[Dataset entries]

===============

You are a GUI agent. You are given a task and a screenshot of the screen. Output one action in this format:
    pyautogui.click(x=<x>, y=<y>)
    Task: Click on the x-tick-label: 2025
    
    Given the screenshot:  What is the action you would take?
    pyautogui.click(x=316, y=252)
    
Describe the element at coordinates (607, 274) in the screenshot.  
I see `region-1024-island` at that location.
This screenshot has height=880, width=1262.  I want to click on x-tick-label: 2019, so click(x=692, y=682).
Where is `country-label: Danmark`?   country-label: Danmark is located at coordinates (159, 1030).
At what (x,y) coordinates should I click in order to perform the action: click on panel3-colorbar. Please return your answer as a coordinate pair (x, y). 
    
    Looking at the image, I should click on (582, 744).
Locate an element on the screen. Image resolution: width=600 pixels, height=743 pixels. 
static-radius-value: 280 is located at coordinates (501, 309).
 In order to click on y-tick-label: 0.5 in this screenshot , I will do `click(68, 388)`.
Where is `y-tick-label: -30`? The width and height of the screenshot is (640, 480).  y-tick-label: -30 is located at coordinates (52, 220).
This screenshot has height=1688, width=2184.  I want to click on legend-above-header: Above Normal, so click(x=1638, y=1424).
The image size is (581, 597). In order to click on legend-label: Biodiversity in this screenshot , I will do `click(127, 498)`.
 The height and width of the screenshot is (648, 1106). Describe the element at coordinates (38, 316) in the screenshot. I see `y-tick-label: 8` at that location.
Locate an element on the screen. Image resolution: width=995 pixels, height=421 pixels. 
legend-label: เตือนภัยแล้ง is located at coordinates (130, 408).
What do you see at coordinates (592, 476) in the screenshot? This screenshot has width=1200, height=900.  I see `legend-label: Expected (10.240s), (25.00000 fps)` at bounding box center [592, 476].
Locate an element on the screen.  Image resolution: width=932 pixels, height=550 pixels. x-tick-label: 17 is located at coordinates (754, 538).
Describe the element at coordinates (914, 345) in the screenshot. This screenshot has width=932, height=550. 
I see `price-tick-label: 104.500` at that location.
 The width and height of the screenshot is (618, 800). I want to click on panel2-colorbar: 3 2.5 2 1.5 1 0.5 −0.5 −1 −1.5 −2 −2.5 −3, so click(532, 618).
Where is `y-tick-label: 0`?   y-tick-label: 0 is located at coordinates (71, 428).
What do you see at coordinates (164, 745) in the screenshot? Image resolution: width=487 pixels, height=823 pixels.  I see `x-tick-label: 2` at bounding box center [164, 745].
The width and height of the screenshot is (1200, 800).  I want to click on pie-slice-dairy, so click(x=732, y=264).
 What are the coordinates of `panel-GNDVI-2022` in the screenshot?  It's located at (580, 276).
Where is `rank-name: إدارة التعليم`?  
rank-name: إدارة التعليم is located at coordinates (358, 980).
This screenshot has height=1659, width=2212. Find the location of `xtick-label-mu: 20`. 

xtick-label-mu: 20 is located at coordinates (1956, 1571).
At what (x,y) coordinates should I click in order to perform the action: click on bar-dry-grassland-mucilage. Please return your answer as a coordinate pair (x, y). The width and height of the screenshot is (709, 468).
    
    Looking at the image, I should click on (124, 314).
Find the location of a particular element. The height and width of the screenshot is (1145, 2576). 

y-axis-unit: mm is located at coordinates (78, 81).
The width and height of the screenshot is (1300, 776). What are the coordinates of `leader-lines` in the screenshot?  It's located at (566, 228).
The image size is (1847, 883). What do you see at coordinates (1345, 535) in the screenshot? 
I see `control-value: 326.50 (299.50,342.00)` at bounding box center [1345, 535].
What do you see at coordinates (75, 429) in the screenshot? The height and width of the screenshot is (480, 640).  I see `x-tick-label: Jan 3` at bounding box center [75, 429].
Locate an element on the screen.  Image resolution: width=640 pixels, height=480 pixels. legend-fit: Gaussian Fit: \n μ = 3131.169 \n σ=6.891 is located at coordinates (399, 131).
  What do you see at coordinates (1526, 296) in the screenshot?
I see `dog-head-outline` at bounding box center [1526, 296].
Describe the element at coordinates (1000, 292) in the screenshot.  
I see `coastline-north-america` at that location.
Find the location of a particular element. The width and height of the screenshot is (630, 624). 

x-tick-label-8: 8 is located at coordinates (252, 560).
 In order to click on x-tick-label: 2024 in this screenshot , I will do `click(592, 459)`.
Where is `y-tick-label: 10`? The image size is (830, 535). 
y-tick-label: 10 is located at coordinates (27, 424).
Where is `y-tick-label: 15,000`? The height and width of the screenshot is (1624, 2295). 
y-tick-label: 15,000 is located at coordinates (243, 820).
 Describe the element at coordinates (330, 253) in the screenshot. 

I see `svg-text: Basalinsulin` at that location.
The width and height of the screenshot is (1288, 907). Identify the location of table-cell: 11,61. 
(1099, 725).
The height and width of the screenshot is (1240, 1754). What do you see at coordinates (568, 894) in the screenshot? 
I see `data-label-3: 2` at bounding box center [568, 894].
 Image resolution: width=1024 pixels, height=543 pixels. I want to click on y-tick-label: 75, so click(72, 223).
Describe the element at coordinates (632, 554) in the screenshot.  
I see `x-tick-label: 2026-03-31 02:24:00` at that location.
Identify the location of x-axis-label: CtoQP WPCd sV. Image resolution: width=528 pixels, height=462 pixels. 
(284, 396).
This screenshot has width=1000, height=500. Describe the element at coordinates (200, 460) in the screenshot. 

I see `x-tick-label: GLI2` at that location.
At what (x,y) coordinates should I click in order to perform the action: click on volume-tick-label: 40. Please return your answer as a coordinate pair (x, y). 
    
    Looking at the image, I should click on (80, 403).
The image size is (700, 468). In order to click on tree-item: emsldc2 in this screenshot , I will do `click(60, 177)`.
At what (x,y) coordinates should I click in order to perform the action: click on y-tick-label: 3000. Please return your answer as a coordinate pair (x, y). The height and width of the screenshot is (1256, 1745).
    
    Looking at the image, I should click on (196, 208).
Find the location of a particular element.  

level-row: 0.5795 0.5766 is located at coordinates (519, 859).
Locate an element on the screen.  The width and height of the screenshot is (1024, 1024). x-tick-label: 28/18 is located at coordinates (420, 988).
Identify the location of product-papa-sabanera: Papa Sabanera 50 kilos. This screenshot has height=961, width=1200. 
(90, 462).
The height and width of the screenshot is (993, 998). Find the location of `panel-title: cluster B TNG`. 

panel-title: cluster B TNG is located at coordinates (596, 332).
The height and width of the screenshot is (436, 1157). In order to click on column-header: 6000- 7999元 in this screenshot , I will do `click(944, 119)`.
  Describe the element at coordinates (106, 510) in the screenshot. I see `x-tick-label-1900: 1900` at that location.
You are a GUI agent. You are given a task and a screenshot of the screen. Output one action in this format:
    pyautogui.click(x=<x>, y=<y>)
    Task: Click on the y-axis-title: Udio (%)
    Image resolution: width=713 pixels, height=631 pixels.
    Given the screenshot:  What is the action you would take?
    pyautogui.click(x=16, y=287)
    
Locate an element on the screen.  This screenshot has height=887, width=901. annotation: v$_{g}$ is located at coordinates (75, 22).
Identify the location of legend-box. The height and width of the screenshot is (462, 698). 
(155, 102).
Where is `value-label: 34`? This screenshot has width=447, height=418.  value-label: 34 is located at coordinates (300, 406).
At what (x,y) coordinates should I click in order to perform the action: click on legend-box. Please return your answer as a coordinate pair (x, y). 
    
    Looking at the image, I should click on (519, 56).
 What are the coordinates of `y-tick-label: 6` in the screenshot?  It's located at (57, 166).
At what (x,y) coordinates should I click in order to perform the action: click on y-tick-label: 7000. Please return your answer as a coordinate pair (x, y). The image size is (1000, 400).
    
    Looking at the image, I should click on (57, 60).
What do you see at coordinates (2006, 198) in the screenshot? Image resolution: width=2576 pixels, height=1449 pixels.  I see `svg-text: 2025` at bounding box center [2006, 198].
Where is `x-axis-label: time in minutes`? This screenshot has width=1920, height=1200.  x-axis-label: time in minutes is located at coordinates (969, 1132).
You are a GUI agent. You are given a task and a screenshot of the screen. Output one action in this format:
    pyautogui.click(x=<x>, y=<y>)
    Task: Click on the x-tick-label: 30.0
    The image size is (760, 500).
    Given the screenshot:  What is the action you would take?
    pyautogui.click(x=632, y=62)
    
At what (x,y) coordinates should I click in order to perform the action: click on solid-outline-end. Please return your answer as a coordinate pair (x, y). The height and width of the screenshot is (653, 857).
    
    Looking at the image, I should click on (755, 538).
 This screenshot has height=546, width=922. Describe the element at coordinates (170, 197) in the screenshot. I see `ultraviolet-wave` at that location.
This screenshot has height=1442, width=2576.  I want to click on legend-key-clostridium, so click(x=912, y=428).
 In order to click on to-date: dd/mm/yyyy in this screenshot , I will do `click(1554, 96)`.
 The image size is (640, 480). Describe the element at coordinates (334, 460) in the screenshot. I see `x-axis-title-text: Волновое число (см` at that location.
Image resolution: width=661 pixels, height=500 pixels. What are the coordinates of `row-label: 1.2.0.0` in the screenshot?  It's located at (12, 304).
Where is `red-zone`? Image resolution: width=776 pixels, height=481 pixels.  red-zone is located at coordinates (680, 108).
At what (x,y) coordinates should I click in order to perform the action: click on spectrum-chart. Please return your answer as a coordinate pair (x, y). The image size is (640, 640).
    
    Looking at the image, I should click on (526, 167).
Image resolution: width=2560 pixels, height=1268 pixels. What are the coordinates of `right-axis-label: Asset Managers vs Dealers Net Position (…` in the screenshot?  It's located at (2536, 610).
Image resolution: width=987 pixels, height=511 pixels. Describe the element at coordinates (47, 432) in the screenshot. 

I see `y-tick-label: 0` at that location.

===============

# WORK TASK
Copy out the part that opens with the line containing "coordinates (754, 538)." and closes with the line containing "xtick-label-mu: 20 is", keeping every line exactly as it stands.

# ANSWER TO THIS TASK
Locate an element on the screen.  Image resolution: width=932 pixels, height=550 pixels. x-tick-label: 17 is located at coordinates (754, 538).
Describe the element at coordinates (914, 345) in the screenshot. This screenshot has width=932, height=550. 
I see `price-tick-label: 104.500` at that location.
 The width and height of the screenshot is (618, 800). I want to click on panel2-colorbar: 3 2.5 2 1.5 1 0.5 −0.5 −1 −1.5 −2 −2.5 −3, so click(532, 618).
Where is `y-tick-label: 0`?   y-tick-label: 0 is located at coordinates (71, 428).
What do you see at coordinates (164, 745) in the screenshot? Image resolution: width=487 pixels, height=823 pixels.  I see `x-tick-label: 2` at bounding box center [164, 745].
The width and height of the screenshot is (1200, 800).  I want to click on pie-slice-dairy, so click(x=732, y=264).
 What are the coordinates of `panel-GNDVI-2022` in the screenshot?  It's located at (580, 276).
Where is `rank-name: إدارة التعليم`?  
rank-name: إدارة التعليم is located at coordinates (358, 980).
This screenshot has height=1659, width=2212. Find the location of `xtick-label-mu: 20`. 

xtick-label-mu: 20 is located at coordinates (1956, 1571).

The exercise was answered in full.